O ETA havia sido nomeado, em regime de substituição, chefe de divisão daquele núcleo florestal. E... acabou por ser ele o escolhido para o cargo.
Aparentemente, pode parecer lógica a nomeação, pois se vinha já desempenhando o cargo em regime de substituição, poderia também desempenhá-lo, por despacho de nomeação definitiva. Sucede, porém, que, a nomeação em regime de substituição não foi legal. É que, nos termos legais, só há regime de substituição quando o cargo perca o titular, designadamente por ausência, impedimento ou vacatura. Ora, nada disto aconteceu, ou sequer podia ter acontecido, porque o cargo criado nunca teve titular.
O despacho de nomeação definitiva, ao preterir (pelo menos) um Engenheiro que reunia todos os requisitos legais para o cargo, é também ilegal. Volta, assim, a ser violada a lei ao não serem obedecidos os comandos normativos que, no mínimo, mandam dar preferência aos licenciados na tal hierarquia no acesso aos cargos de direcção intermédia. A escolha não pode
ser discricionária, tem de ter em conta os preceitos legais.
Aliás, dos 21 núcleos florestais do País, só um houve que não teve candidatos licenciados (e aqui é legal que seja nomeado um ETA). Nos restantes, com excepção de 3 núcleos em que foram nomeados Engenheiros Técnicos Agrários, todos os cargos de chefes de divisão foram ocupados por Engenheiros.

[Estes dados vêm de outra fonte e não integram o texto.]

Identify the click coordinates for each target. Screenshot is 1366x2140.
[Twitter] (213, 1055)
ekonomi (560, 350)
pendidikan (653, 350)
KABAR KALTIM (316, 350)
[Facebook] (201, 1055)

Por outro lado, não é aceitável a justificação (aliás, única) dada ao Engenheiro, em nome do Director-Geral dos Recursos Florestais, que foi: “...relativamente à sua candidatura para o cargo acima referido, esta não foi considerada, dado não se enquadrar no perfil pretendido, com vista ao prosseguimento das atribuições e objectivos deste serviço (n.º 2 do art.º 21.º da Lei n.º 2/2004, de 15 de Janeiro).”

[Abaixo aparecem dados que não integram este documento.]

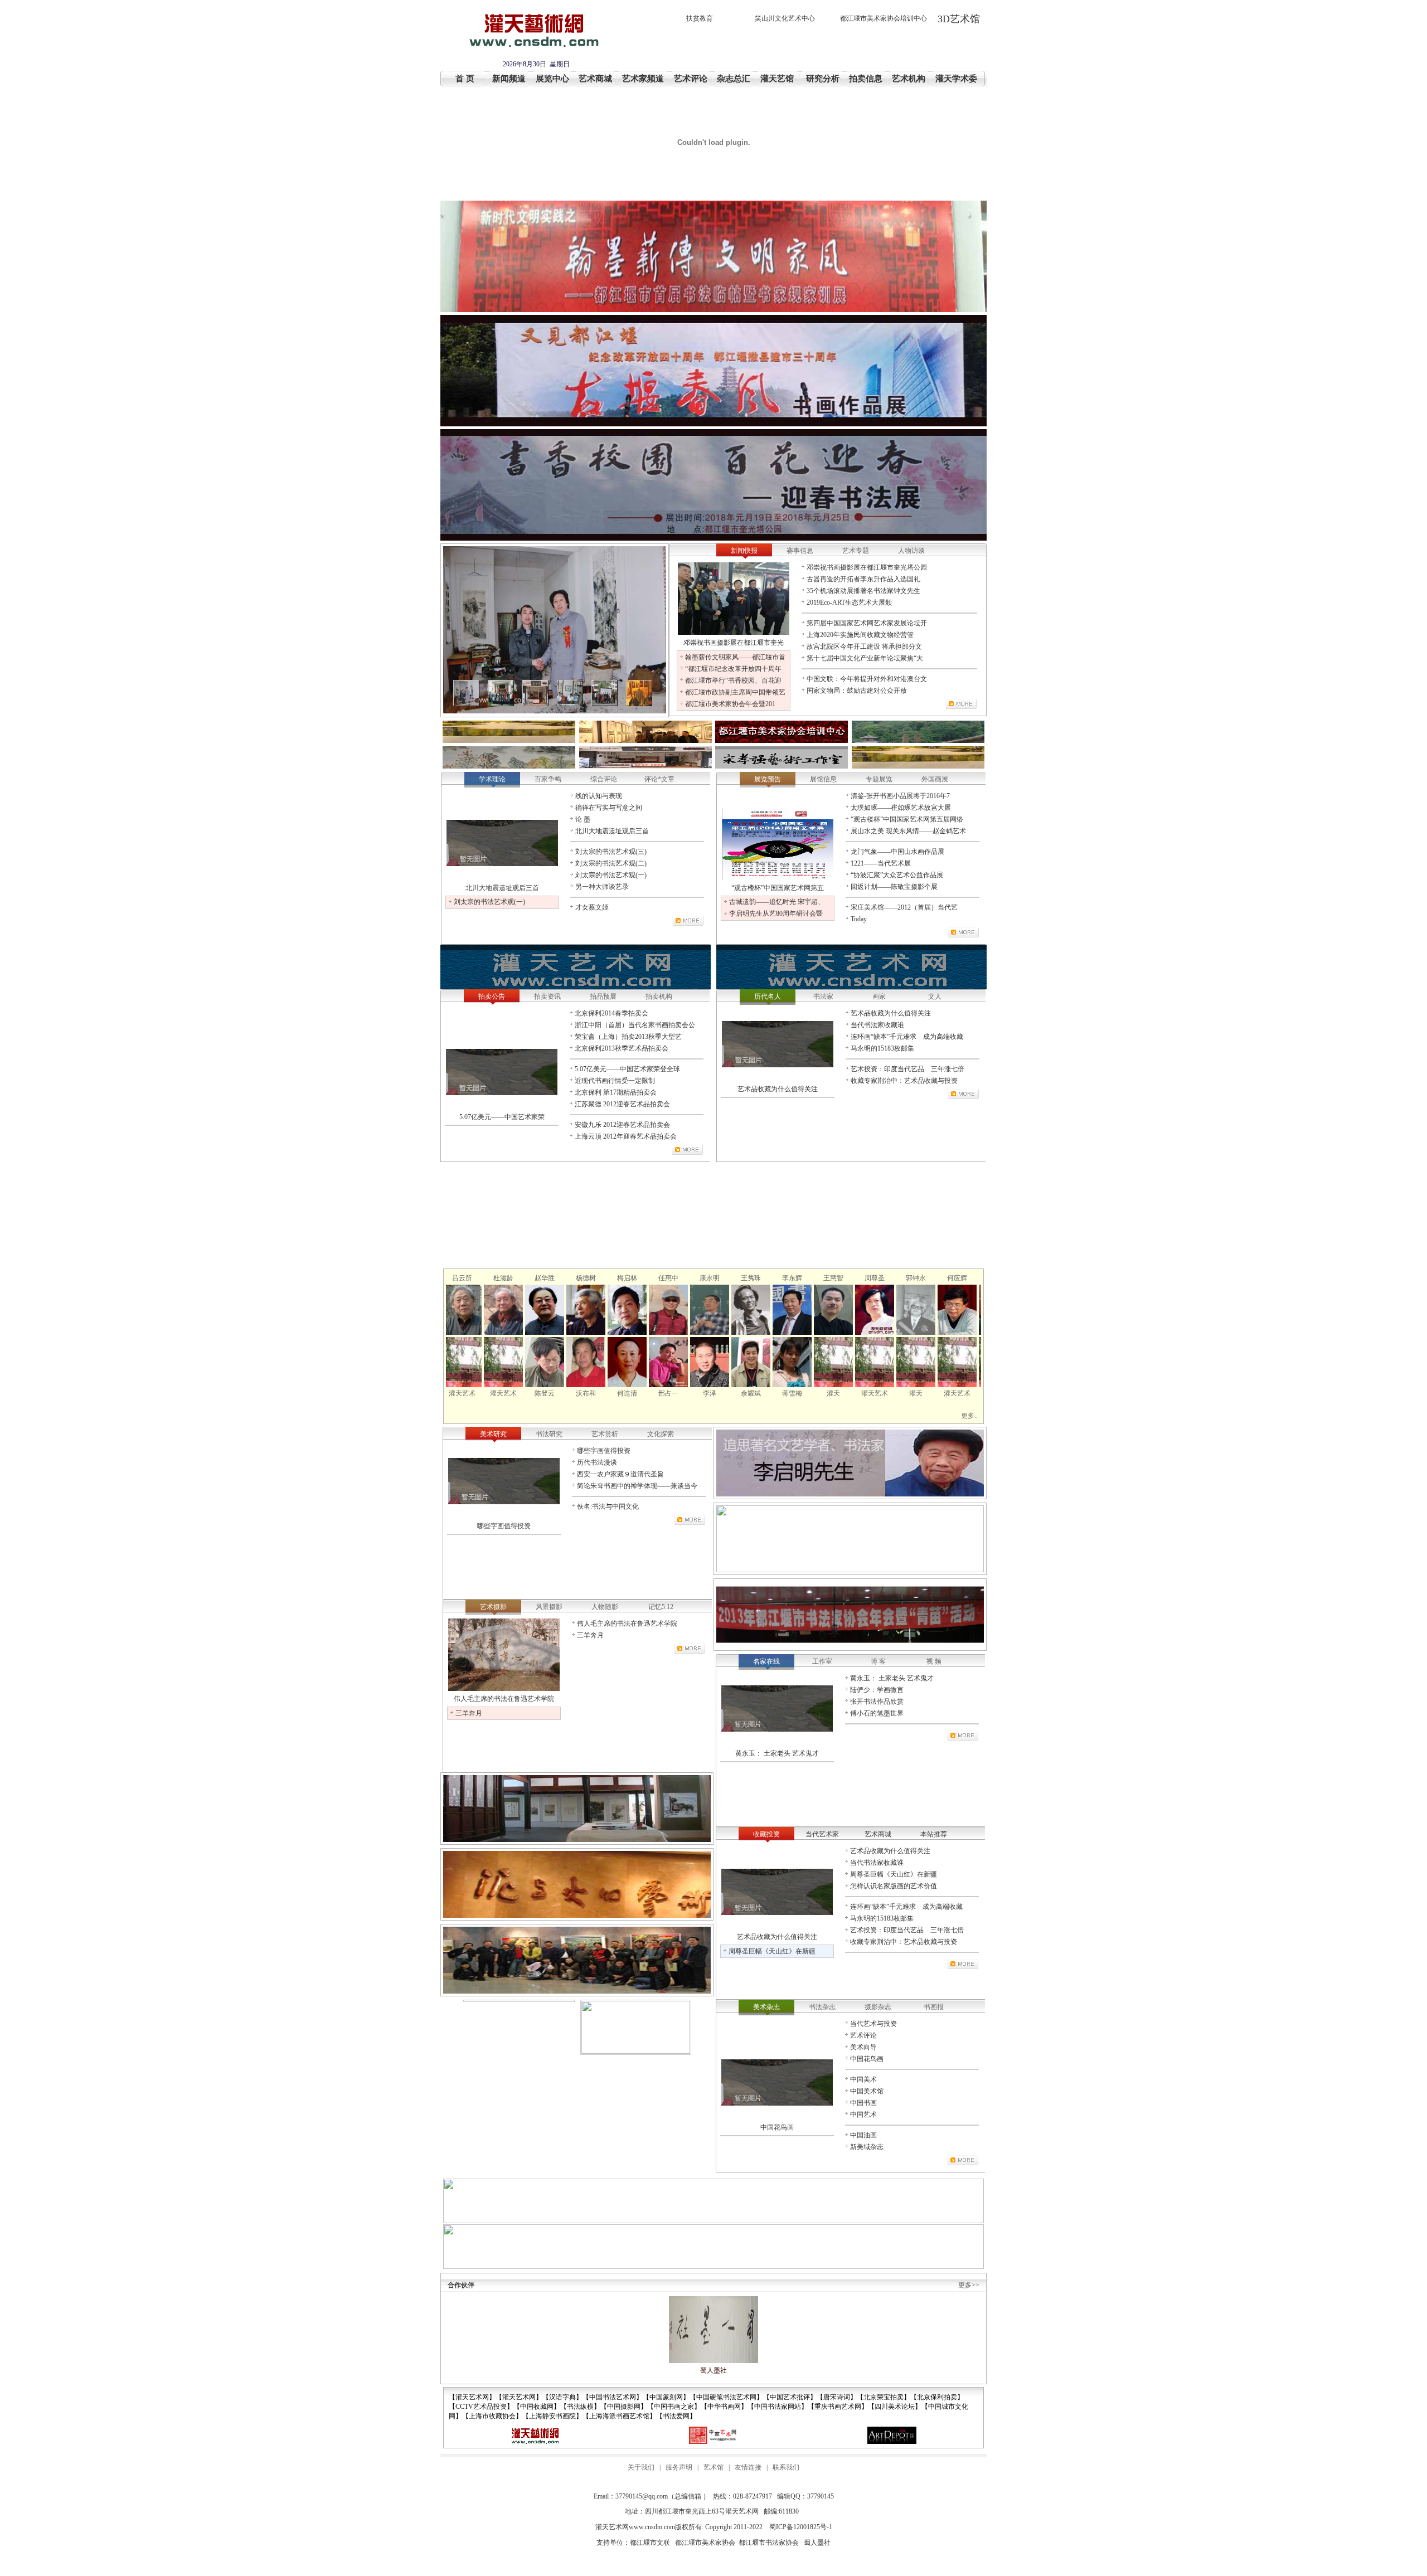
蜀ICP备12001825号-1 (800, 2527)
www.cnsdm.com (652, 2527)
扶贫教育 (699, 18)
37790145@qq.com (641, 2496)
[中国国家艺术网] (713, 2442)
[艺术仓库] (891, 2442)
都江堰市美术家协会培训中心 (883, 18)
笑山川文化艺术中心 (785, 18)
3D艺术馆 (959, 19)
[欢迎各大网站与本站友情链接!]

Como é possível invocar falta de perfil a alguém que é Engenheiro, tem 17 anos de experiência profissional na área a que se candidatou, tem completo conhecimento interno das diversas unidades orgânicas da DGRF, percorreu da base ao topo toda a carreira técnica superior com competência e as melhores classificações de serviço, tendo mesmo desempenhado, durante 4 anos, o cargo de chefe de divisão no sector?
O princípio da escolha para cargos dirigentes tem limites legais que não podem ser ultrapassados, logo, não podem ser arbitrários.
É muito importante que os Engenheiros dêem, atempadamente, conhecimento à Ordem, de casos desta natureza, pois, só assim, será possível uma intervenção eficaz junto dos poderes públicos.